# MATERIAL PROVIDED:
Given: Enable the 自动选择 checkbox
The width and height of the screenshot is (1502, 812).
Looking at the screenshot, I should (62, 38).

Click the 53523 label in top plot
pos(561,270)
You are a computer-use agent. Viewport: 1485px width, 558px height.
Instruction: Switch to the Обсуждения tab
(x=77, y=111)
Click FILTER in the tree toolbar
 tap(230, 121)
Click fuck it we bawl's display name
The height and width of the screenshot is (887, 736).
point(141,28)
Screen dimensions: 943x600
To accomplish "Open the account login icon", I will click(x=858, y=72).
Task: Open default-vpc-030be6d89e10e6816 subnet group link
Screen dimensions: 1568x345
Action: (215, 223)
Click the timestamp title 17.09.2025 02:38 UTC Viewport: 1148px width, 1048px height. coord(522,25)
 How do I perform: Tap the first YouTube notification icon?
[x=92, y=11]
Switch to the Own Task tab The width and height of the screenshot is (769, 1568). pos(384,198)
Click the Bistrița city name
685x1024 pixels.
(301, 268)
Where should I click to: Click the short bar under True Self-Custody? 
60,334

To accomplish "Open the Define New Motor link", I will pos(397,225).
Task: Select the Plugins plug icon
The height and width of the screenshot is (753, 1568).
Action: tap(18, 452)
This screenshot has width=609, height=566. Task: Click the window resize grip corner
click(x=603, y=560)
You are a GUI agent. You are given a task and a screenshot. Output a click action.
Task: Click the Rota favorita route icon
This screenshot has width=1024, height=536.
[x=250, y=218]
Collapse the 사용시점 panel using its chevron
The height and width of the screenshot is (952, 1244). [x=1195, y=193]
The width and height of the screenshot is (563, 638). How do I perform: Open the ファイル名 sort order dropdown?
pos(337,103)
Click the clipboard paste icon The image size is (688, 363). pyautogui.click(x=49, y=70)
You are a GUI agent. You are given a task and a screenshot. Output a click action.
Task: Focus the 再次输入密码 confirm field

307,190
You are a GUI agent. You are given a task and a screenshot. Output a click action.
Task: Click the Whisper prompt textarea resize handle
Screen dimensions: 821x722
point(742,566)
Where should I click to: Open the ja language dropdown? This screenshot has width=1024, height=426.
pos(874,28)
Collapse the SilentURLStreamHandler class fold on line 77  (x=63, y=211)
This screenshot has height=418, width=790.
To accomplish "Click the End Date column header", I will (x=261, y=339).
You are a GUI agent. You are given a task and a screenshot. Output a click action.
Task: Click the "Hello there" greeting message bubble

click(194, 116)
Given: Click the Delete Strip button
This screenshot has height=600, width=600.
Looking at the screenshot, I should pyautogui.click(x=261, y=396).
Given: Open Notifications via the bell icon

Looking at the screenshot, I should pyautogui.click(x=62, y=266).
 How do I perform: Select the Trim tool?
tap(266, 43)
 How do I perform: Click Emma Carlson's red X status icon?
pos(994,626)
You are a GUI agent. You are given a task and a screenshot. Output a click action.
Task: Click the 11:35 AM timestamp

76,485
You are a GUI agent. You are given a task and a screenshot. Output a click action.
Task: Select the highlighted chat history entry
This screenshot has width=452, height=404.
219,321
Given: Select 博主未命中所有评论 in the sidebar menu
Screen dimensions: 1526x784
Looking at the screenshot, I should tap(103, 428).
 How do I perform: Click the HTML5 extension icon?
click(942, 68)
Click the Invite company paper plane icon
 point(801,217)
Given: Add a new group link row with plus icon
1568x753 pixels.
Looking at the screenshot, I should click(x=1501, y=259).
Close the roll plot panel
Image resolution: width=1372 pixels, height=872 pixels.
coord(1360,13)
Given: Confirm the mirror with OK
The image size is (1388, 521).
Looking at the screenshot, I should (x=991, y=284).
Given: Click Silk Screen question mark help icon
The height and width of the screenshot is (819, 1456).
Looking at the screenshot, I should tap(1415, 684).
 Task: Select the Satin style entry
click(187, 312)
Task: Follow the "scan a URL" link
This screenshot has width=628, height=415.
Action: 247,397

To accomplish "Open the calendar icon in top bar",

# DIRECTION:
Update all of the items above, replacing every "GUI agent" with "screen agent" and leaving everything else as it is.

# ANSWER TO THE EXERCISE:
Given: Enable the 自动选择 checkbox
The width and height of the screenshot is (1502, 812).
Looking at the screenshot, I should (62, 38).

Click the 53523 label in top plot
pos(561,270)
You are a computer-use agent. Viewport: 1485px width, 558px height.
Instruction: Switch to the Обсуждения tab
(x=77, y=111)
Click FILTER in the tree toolbar
 tap(230, 121)
Click fuck it we bawl's display name
The height and width of the screenshot is (887, 736).
point(141,28)
Screen dimensions: 943x600
To accomplish "Open the account login icon", I will click(x=858, y=72).
Task: Open default-vpc-030be6d89e10e6816 subnet group link
Screen dimensions: 1568x345
Action: (215, 223)
Click the timestamp title 17.09.2025 02:38 UTC Viewport: 1148px width, 1048px height. coord(522,25)
 How do I perform: Tap the first YouTube notification icon?
[x=92, y=11]
Switch to the Own Task tab The width and height of the screenshot is (769, 1568). pos(384,198)
Click the Bistrița city name
685x1024 pixels.
(301, 268)
Where should I click to: Click the short bar under True Self-Custody? 
60,334

To accomplish "Open the Define New Motor link", I will pos(397,225).
Task: Select the Plugins plug icon
The height and width of the screenshot is (753, 1568).
Action: tap(18, 452)
This screenshot has width=609, height=566. Task: Click the window resize grip corner
click(x=603, y=560)
You are a screen agent. You are given a task and a screenshot. Output a click action.
Task: Click the Rota favorita route icon
This screenshot has width=1024, height=536.
[x=250, y=218]
Collapse the 사용시점 panel using its chevron
The height and width of the screenshot is (952, 1244). [x=1195, y=193]
The width and height of the screenshot is (563, 638). How do I perform: Open the ファイル名 sort order dropdown?
pos(337,103)
Click the clipboard paste icon The image size is (688, 363). pyautogui.click(x=49, y=70)
You are a screen agent. You are given a task and a screenshot. Output a click action.
Task: Focus the 再次输入密码 confirm field

307,190
You are a screen agent. You are given a task and a screenshot. Output a click action.
Task: Click the Whisper prompt textarea resize handle
Screen dimensions: 821x722
point(742,566)
Where should I click to: Open the ja language dropdown? This screenshot has width=1024, height=426.
pos(874,28)
Collapse the SilentURLStreamHandler class fold on line 77  (x=63, y=211)
This screenshot has height=418, width=790.
To accomplish "Click the End Date column header", I will (x=261, y=339).
You are a screen agent. You are given a task and a screenshot. Output a click action.
Task: Click the "Hello there" greeting message bubble

click(194, 116)
Given: Click the Delete Strip button
This screenshot has height=600, width=600.
Looking at the screenshot, I should pyautogui.click(x=261, y=396).
Given: Open Notifications via the bell icon

Looking at the screenshot, I should pyautogui.click(x=62, y=266).
 How do I perform: Select the Trim tool?
tap(266, 43)
 How do I perform: Click Emma Carlson's red X status icon?
pos(994,626)
You are a screen agent. You are given a task and a screenshot. Output a click action.
Task: Click the 11:35 AM timestamp

76,485
You are a screen agent. You are given a task and a screenshot. Output a click action.
Task: Select the highlighted chat history entry
This screenshot has width=452, height=404.
219,321
Given: Select 博主未命中所有评论 in the sidebar menu
Screen dimensions: 1526x784
Looking at the screenshot, I should tap(103, 428).
 How do I perform: Click the HTML5 extension icon?
click(942, 68)
Click the Invite company paper plane icon
 point(801,217)
Given: Add a new group link row with plus icon
1568x753 pixels.
Looking at the screenshot, I should click(x=1501, y=259).
Close the roll plot panel
Image resolution: width=1372 pixels, height=872 pixels.
coord(1360,13)
Given: Confirm the mirror with OK
The image size is (1388, 521).
Looking at the screenshot, I should (x=991, y=284).
Given: Click Silk Screen question mark help icon
The height and width of the screenshot is (819, 1456).
Looking at the screenshot, I should tap(1415, 684).
 Task: Select the Satin style entry
click(187, 312)
Task: Follow the "scan a URL" link
This screenshot has width=628, height=415.
Action: 247,397

To accomplish "Open the calendar icon in top bar",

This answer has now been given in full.